The data:
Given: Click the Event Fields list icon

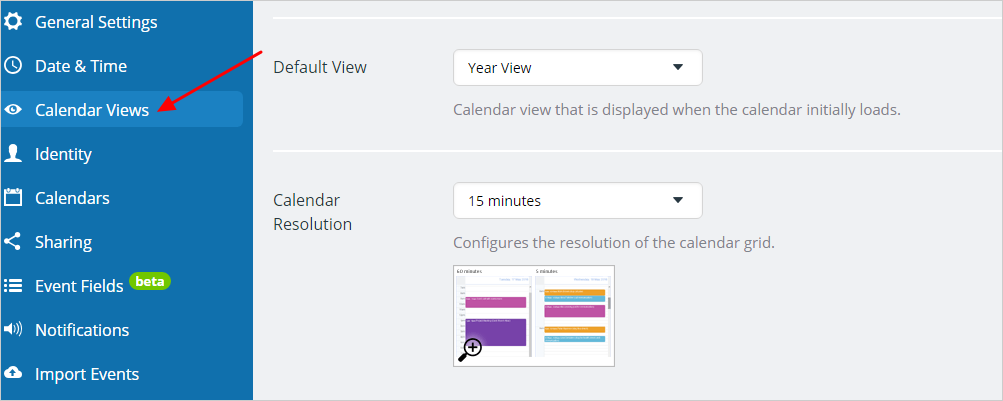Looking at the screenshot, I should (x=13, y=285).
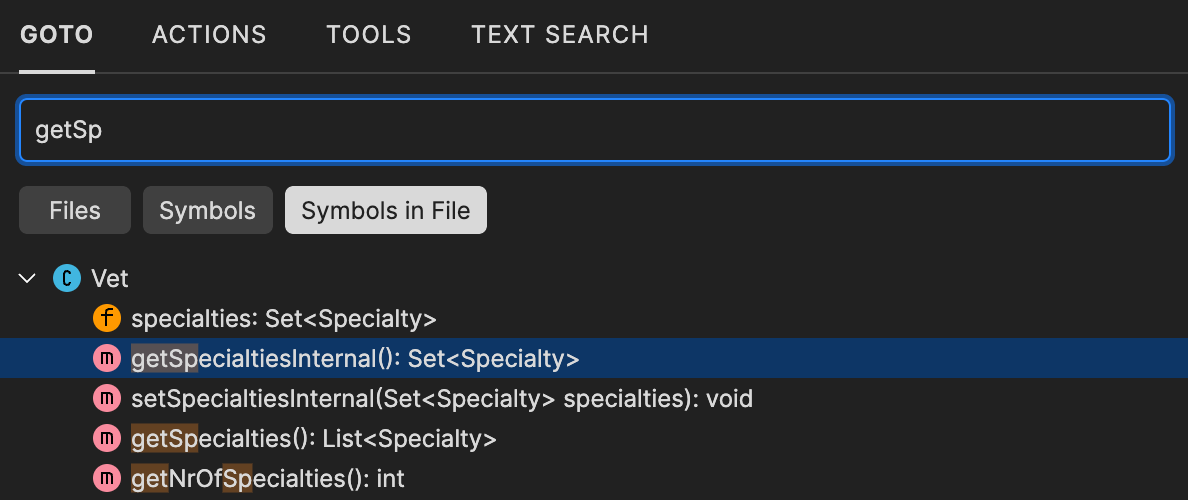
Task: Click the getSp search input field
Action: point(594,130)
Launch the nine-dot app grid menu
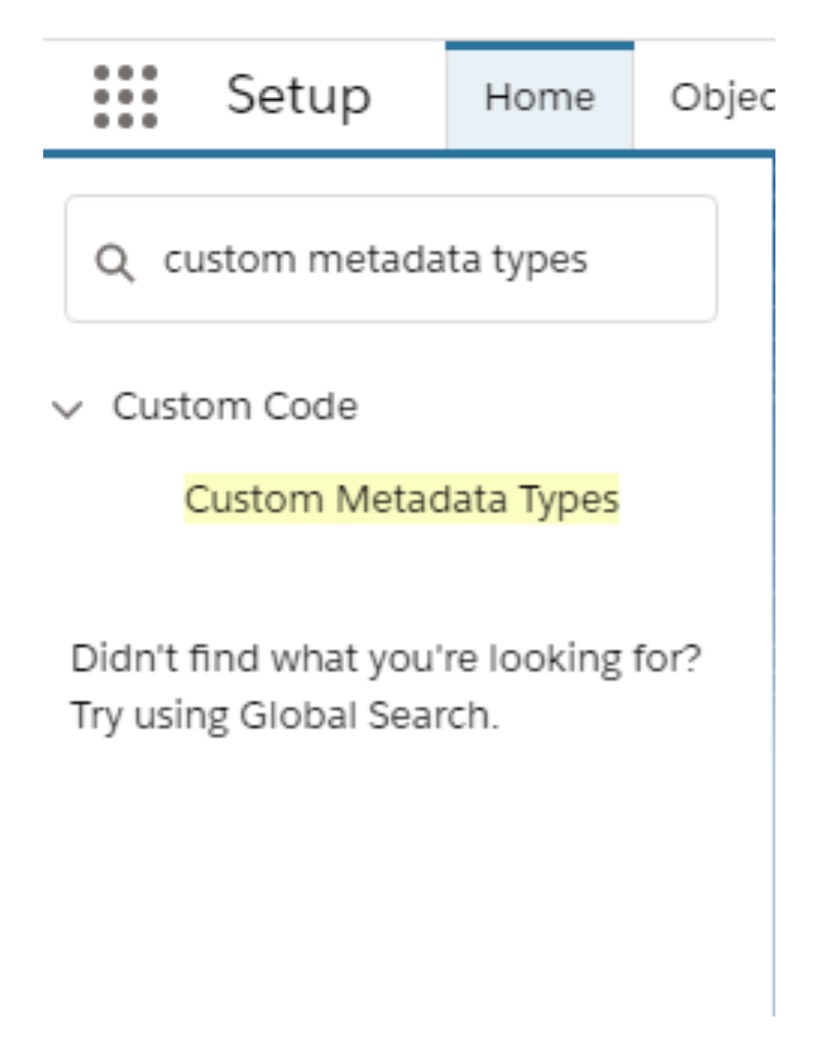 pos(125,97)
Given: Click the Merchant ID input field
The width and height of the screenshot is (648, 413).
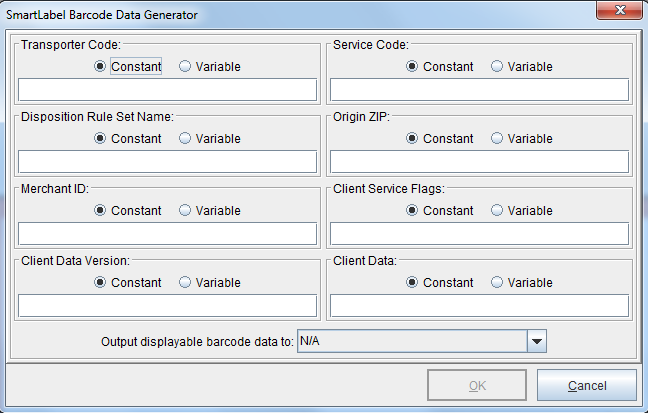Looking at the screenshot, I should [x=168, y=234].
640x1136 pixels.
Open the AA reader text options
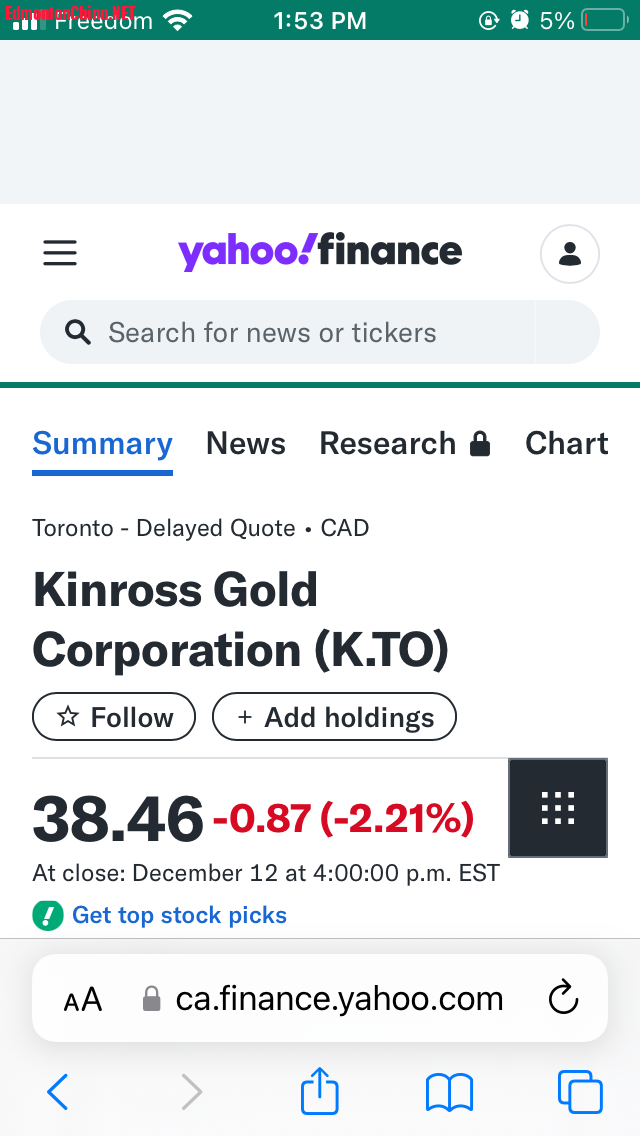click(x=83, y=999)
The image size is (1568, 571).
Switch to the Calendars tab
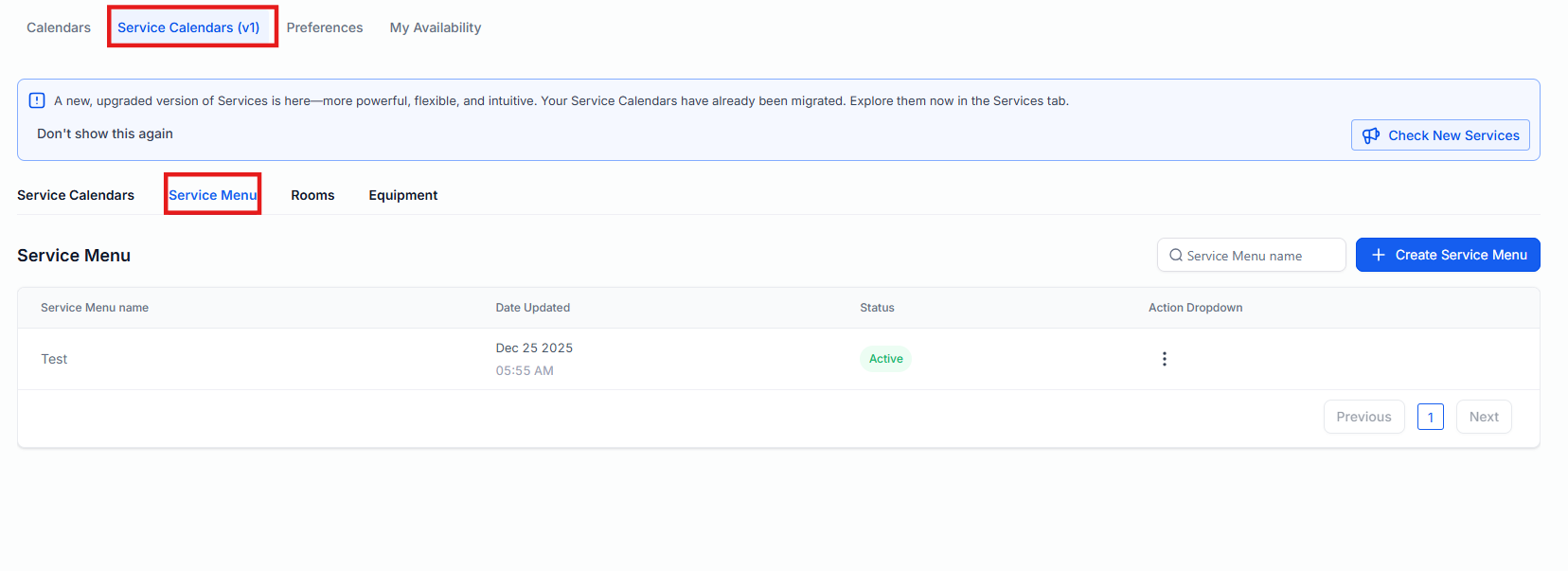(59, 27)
---
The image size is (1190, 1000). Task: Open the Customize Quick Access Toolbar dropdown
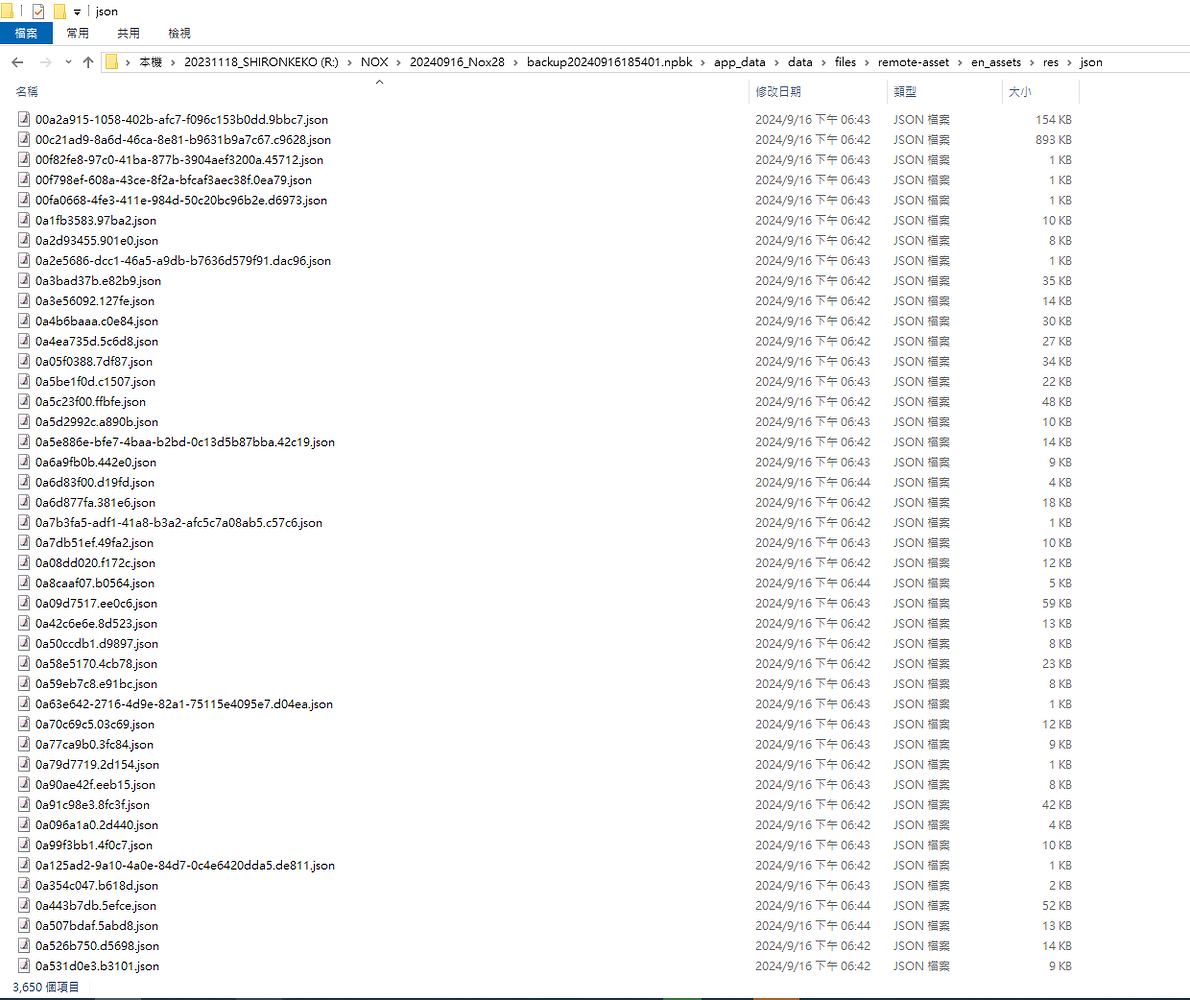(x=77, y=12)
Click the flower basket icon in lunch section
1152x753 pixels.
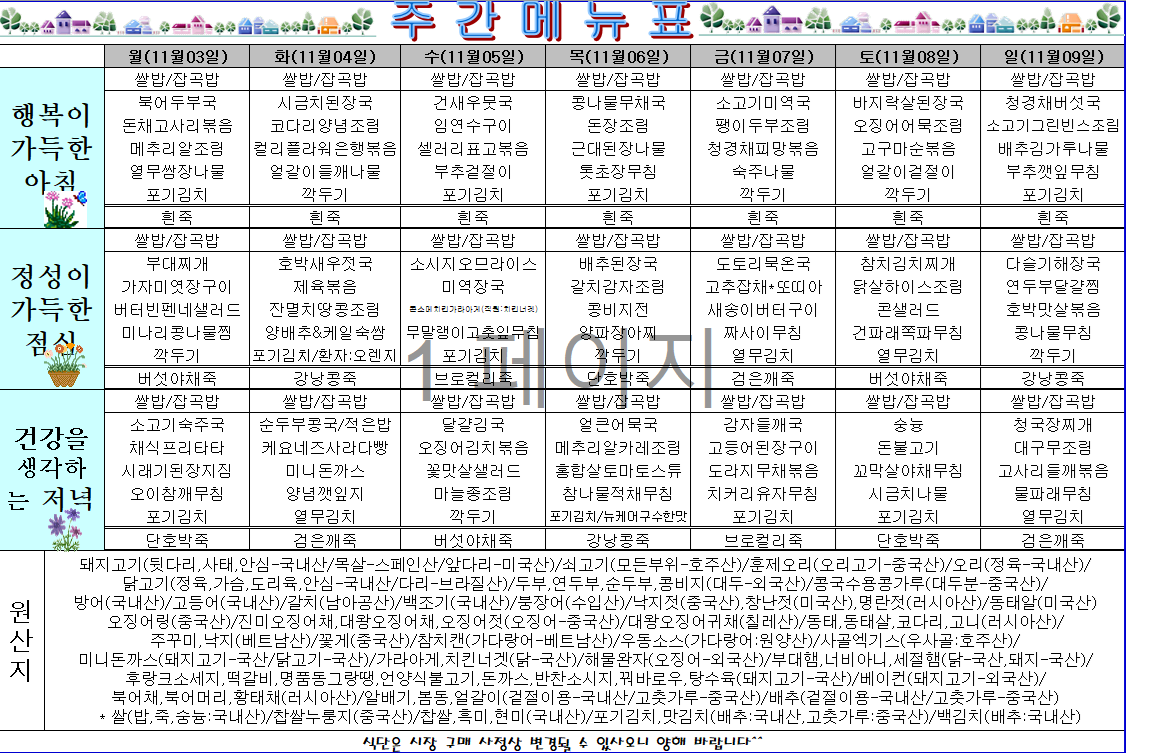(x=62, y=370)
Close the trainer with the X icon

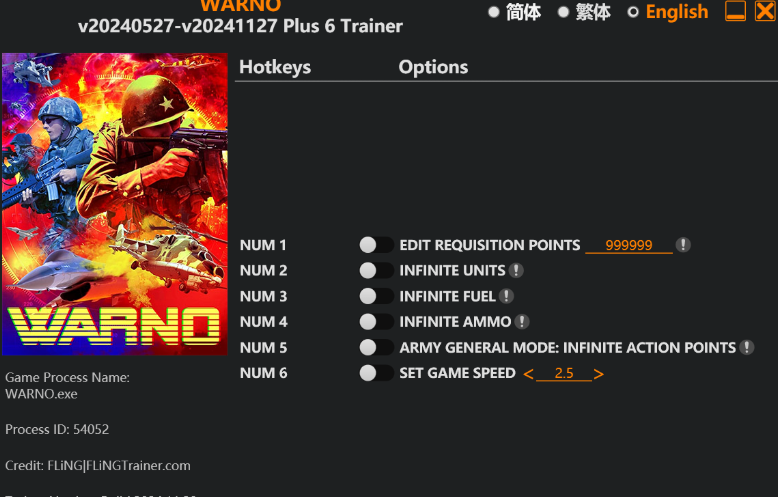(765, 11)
...
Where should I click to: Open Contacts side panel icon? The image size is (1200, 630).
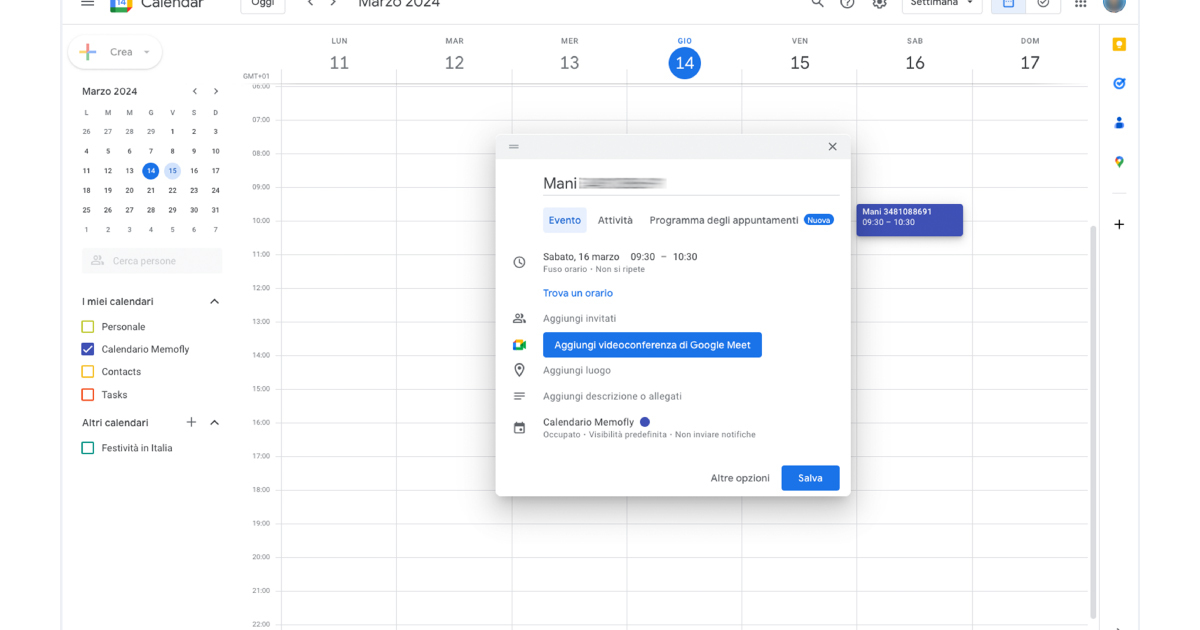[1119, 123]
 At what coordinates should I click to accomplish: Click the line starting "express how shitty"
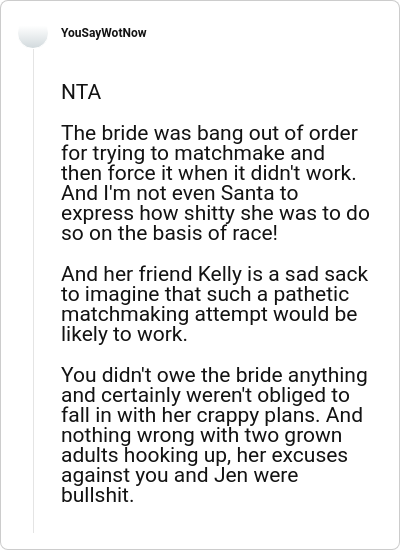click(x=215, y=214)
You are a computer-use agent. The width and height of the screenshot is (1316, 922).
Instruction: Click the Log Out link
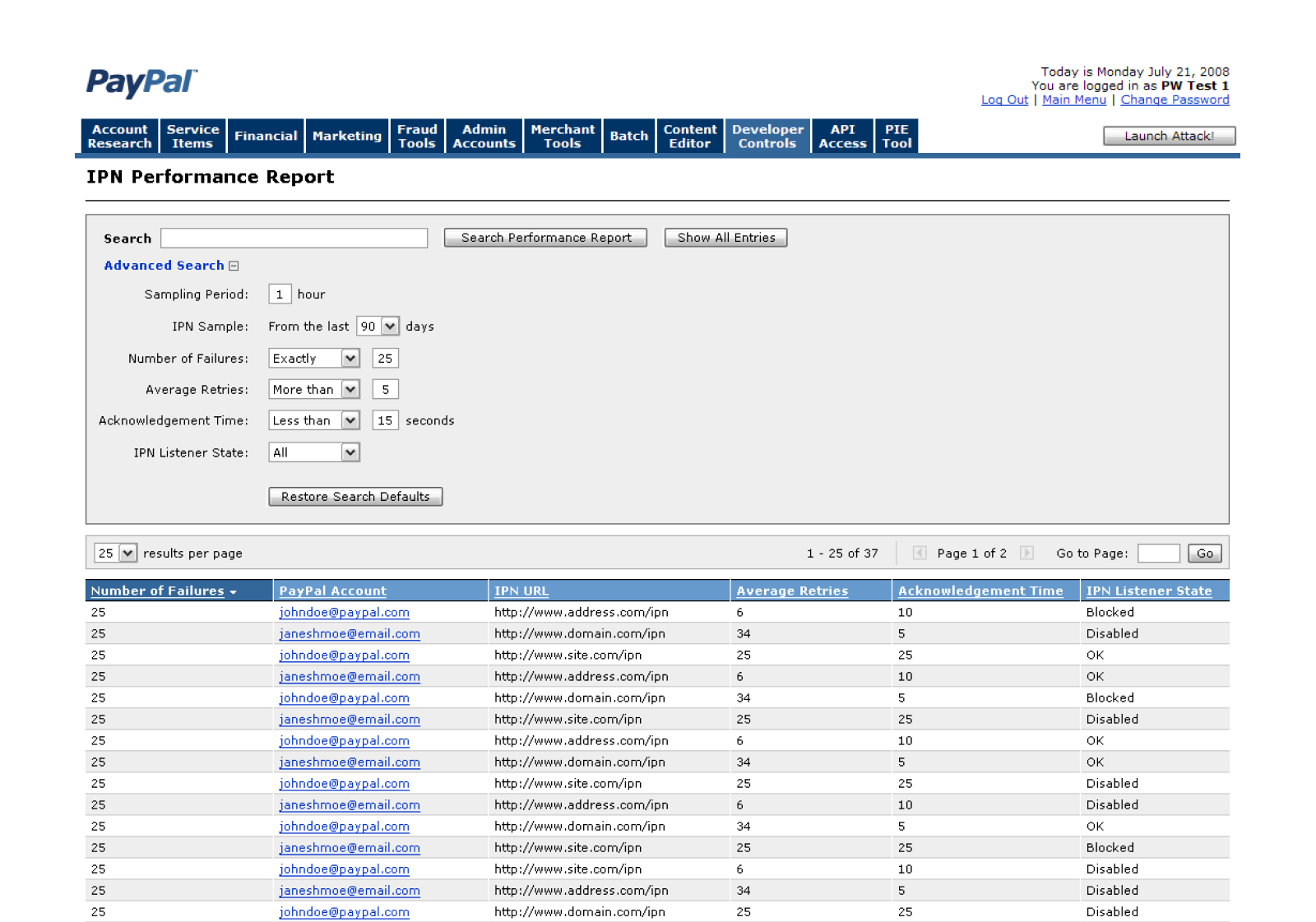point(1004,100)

Exercise instructions: With the pictures omitted, print the lines above exactly, beginning at the line with "Given: Click the Event Fields list icon" and going on through the line with "Given: Click the Merchant ID input field".

Task output:
Given: Click the Event Fields list icon

Looking at the screenshot, I should (x=13, y=285).
Task: Click the getSp search input field
Action: point(594,130)
Launch the nine-dot app grid menu
 pos(125,97)
Given: Click the Merchant ID input field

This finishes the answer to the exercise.